____ PROVIDED PASSAGE

Socialists say their true beliefs are being misconstrued
http://hamptonroads.com/2009/09/sociali ... d#comments
By Patrick Wilson
The Virginian-Pilot
© September 29, 2009

NORFOLK

Jerry Denzer of Norfolk likes to smoke a pipe and chat with friends of all beliefs about politics.

He shops only at locally owned hardware stores and restaurants, and hopes to someday hire employees for his lawn care business.

Denzer is a socialist.

And in some circles of modern political culture right now, that's not a good thing.

Denzer and other socialists have noticed the increasing use of the word "socialism" by conservatives to describe Democrats, and say it's off-base.

"Socialism places the control over the means of production with all," Denzer said in an interview at a restaurant in Norfolk's Northside neighborhood.

"At the end of the day, a classless, unified

society is what I would love to see - where everybody cares for everybody else. Isn't that the quote-unquote Christian thing to do?"

Now those are the words of a socialist.

Denzer was in the Navy for 12-1/2 years before retiring with a physical disability. He gets his health care from Veterans Affairs hospitals - socialism, he said. Police, firefighters and roads are products of socialism, too, Denzer believes.

It is difficult to say how many people in the United States are socialists. Brian Moore, a socialist candidate for president in 2008, received 6,528 votes nationally. (By comparison, independent candidate Ralph Nader received 738,475 votes.)

Voters in Virginia do not designate a party affiliation when registering to vote. The State Board of Elections says no socialist candidates are running for office this year.

The Socialist Party of the United States of America has one chapter in Virginia. The Central Virginia chapter stretches from Harrisonburg to Virginia Beach, said Brandon Collins, a musician and bartender in Charlottesville who is the group's secretary. It has 17 members.

Collins said he is trying to help get a chapter formed in the northern and southwestern parts of the state.

It's a small group that now has a big task: explaining what socialism is, and isn't.

Nearly every day, Collins hears people use the word "socialism" to describe Democrats, the president or ideas put forth by liberals.

"There's a lot of disinformation out there about it," he said.

Socialism is not, for instance, the government bailout of the banking and auto industries, Collins said.

"What the right wing is calling socialism - it's government control of corporations, which is not what real socialists believe in. We believe in worker control," he said.

________

EXERCISES TO COMPLETE:
1. From the article on socialists, copy the passage starting at "Jerry Denzer of" and ending at "Norfolk's Northside neighborhood.".
2. Continue the article on socialists from its last sentence.

____ RECORD EXTRACTS

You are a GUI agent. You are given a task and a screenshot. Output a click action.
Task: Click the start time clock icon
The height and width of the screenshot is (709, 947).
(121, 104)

________
____ RECORD EXTRACTS

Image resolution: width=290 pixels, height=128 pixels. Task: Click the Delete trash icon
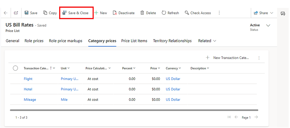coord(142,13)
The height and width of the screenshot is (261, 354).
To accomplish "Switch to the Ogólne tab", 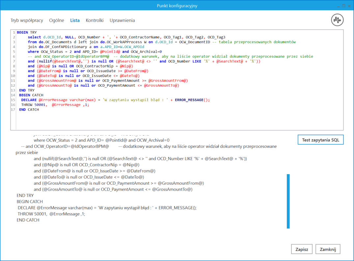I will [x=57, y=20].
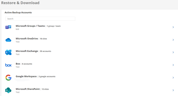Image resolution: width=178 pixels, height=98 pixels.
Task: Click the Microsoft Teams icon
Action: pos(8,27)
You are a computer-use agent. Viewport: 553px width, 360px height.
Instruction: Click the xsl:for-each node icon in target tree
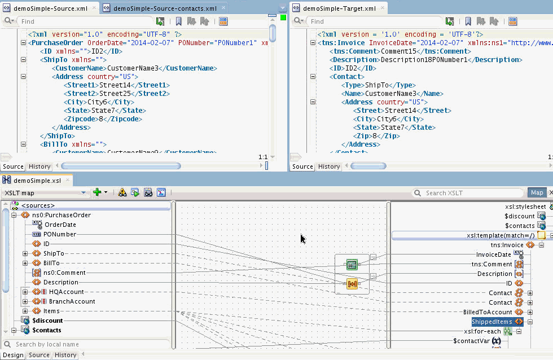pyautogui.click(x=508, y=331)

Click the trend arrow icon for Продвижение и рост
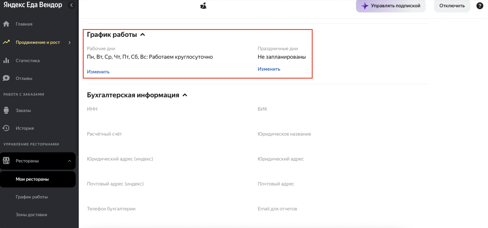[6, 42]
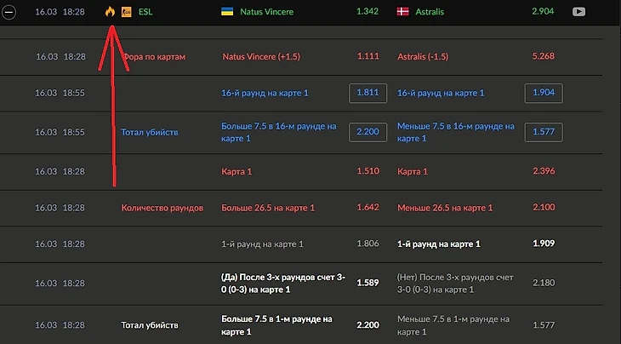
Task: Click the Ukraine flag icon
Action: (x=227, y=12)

________

LIST OF ANSWERS:
1.
Jerry Denzer of Norfolk likes to smoke a pipe and chat with friends of all beliefs about politics.

He shops only at locally owned hardware stores and restaurants, and hopes to someday hire employees for his lawn care business.

Denzer is a socialist.

And in some circles of modern political culture right now, that's not a good thing.

Denzer and other socialists have noticed the increasing use of the word "socialism" by conservatives to describe Democrats, and say it's off-base.

"Socialism places the control over the means of production with all," Denzer said in an interview at a restaurant in Norfolk's Northside neighborhood.

2.
The bailout, he said, "was really socialism for the rich, it was socialism for corporations - basically corporate welfare times a thousand."

President Barack Obama is not a socialist, Collins said, though many protesters at this month's anti-tax rally in Washington claimed he is.

"Absolutely not. Well, he's not even a liberal," Collins said.

He added, "If he was a socialist, he'd be all about single-

payer Medicare for all. He wouldn't be so interested in protecting the free market when it comes to these bailouts and Wall Street."

Quentin Kidd, a political science professor at Christopher Newport University, said the explosion of the word "socialism" started in 2008 when the government began bailing out banks. "That's when I really started hearing people say, 'This is socialism' or 'These are socialistic policies.' "

At it's root, use of the term symbolizes a fear of government, he said. A similar backlash occurred during the Great Depression and during Great Society programs of the 1960s.

The fear goes back to debates between Jefferson, Hamilton and Madison about the role of centralized government, Kidd said.

"The term socialism has always had kind of a dark hue to it, anyway," he said. "But this takes the demagoguery to a new level, and it links the demagoguery to Obama."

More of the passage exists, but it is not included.